### Exercises to complete
**A)** Can you quote the records word for word, starting with the line that contains "Click the glowing energy orb icon" and going on through the line that contains "pyautogui.click(x=2484, y=44)"?
**B)** Extend the mailing-list thread about index size and runtimes, picking up after its last sentence.

### Text to read

> > 98304 22.07 5545984
> > 196608 45.60 11141120
> > 393216 92.53 22290432
> >
> > I tried probabilities from 0.67 to 0.999 and found that runtimes didn't
> > vary a whole lot (though this is near the minimum), while index size
> > consistently got larger as the probability of moving right decreased.
> > The runtime is nicely linear throughout the range.
>
> That looks brilliant!! (Bearing in mind that I have over 10 million
> tuples in my table, you can imagine what performance was like for me!)
> Is there any chance you could generate a patch against released 7.0.2
> to add just this functionality... It would be the kiss of life for my
> code!
>
> (Not in a hurry, I'm not back in work until Wednesday, as it happens)
>
> And, of course, what would /really/ get my code going speedily would
> be the partial indices mentioned elsewhere in this thread. If the
> backend could automagically drop keys containing > 10% (tunable) of
> the rows from the index, then my index would be (a) about 70% smaller!

######
### Records provided

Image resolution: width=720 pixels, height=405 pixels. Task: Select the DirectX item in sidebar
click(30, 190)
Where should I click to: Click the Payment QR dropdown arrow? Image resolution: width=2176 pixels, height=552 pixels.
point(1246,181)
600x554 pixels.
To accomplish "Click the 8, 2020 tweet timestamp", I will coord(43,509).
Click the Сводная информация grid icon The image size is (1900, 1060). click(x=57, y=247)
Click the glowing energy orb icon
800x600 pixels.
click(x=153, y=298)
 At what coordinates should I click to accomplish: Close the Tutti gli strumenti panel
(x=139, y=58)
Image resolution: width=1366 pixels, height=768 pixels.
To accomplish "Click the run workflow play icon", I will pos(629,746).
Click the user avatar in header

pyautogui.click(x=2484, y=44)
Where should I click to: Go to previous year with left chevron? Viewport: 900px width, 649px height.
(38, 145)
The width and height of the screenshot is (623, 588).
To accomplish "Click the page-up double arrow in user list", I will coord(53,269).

######

### Results of the exercise
**A)**
Click the glowing energy orb icon
800x600 pixels.
click(x=153, y=298)
 At what coordinates should I click to accomplish: Close the Tutti gli strumenti panel
(x=139, y=58)
Image resolution: width=1366 pixels, height=768 pixels.
To accomplish "Click the run workflow play icon", I will pos(629,746).
Click the user avatar in header

pyautogui.click(x=2484, y=44)

**B)**
> and (b) only used when it's faster. [This means it would have to
> update some simple histogram data. However, I can't see that being
> much of an overhead]
>
> For the short term, if I can get a working version of the above
> randomisation patch, I think I shall 'fake' a partial index by
> manually setting 'enable_seqscan=off' for all but the 4 or 5 most
> common categories. Those two factors combined will speed up my bulk
> inserts a lot.
What would be really nifty is to take the most common value found by
VACUUM ANALYZE, and cause sequential scans if that value represents more
than 50% of the entries in the table.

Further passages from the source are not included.